Arms, Groups and Cohorts

  • Experimental: Experimental Arm
    • Phase I Sunitinib: 50mg once daily orally schedule treatment according to Investigator’s choice Isoquercetin: 225mg twice a day (at 08 a.m. and at 4 p.m). Phase II Sunitinib: 50mg once daily orally schedule treatment according to Investigator’s choice Isoquercetin: 450 mg twice a day (at 08 a.m. and at 4 p.m).
  • Placebo Comparator: Placebo Arm
    • Phase I Sunitinib: 50mg once daily orally schedule treatment according to Investigator’s choice Placebo: 225mg twice a day (at 08 a.m. and at 4 p.m). Phase II Sunitinib: 50mg once daily orally schedule treatment according to Investigator’s choice Placebo: 450 mg twice a day (at 08 a.m. and at 4 p.m).

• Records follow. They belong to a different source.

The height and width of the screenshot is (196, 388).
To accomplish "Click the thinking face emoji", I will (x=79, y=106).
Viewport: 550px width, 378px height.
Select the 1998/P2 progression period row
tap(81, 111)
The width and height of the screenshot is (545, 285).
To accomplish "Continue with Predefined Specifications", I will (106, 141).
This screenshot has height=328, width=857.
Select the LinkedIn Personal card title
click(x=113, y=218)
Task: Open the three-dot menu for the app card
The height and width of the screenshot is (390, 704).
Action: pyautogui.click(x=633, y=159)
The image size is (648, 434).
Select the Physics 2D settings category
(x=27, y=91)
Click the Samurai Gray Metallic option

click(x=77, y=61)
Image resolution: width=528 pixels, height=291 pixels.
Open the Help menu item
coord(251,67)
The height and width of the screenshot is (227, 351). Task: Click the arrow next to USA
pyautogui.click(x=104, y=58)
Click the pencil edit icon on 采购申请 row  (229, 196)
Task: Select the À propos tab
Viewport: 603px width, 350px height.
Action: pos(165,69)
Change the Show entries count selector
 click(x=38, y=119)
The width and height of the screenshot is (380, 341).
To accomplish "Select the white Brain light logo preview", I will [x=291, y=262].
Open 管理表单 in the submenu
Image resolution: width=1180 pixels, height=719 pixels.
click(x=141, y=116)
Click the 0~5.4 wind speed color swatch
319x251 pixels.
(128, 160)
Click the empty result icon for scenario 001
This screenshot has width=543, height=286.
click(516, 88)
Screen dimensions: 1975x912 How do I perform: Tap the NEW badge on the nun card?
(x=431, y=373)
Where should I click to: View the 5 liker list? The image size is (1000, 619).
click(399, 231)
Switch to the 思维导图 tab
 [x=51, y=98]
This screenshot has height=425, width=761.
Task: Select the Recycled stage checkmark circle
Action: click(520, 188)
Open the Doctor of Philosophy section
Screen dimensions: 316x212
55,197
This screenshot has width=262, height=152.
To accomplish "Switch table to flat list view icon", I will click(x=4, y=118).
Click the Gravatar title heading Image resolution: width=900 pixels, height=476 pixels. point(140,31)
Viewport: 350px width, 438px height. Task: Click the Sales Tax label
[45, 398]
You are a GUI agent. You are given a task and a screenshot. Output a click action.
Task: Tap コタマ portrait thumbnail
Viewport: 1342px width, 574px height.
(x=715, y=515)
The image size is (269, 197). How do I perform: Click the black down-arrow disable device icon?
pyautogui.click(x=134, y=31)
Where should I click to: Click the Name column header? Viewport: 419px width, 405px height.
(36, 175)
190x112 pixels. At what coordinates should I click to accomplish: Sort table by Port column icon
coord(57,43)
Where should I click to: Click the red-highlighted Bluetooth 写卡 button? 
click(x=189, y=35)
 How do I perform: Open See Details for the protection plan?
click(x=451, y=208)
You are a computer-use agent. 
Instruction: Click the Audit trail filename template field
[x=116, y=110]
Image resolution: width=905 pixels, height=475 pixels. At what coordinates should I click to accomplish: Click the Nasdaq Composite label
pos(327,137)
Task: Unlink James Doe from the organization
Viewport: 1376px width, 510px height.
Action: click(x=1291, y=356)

Clinical Trial Outcome Measures

Primary Measures

  • Change of activity of isoquercetin as an anti-fatigue agent (FACT-F questionnaire)
    • Time Frame: At baseline, and at day 70
    • To evaluate the activity of isoquercetin as an anti-fatigue agent in patients with kidney cancer receiving sunitinib by using the FACT-F questionnaire after 2 sunitinib cycles.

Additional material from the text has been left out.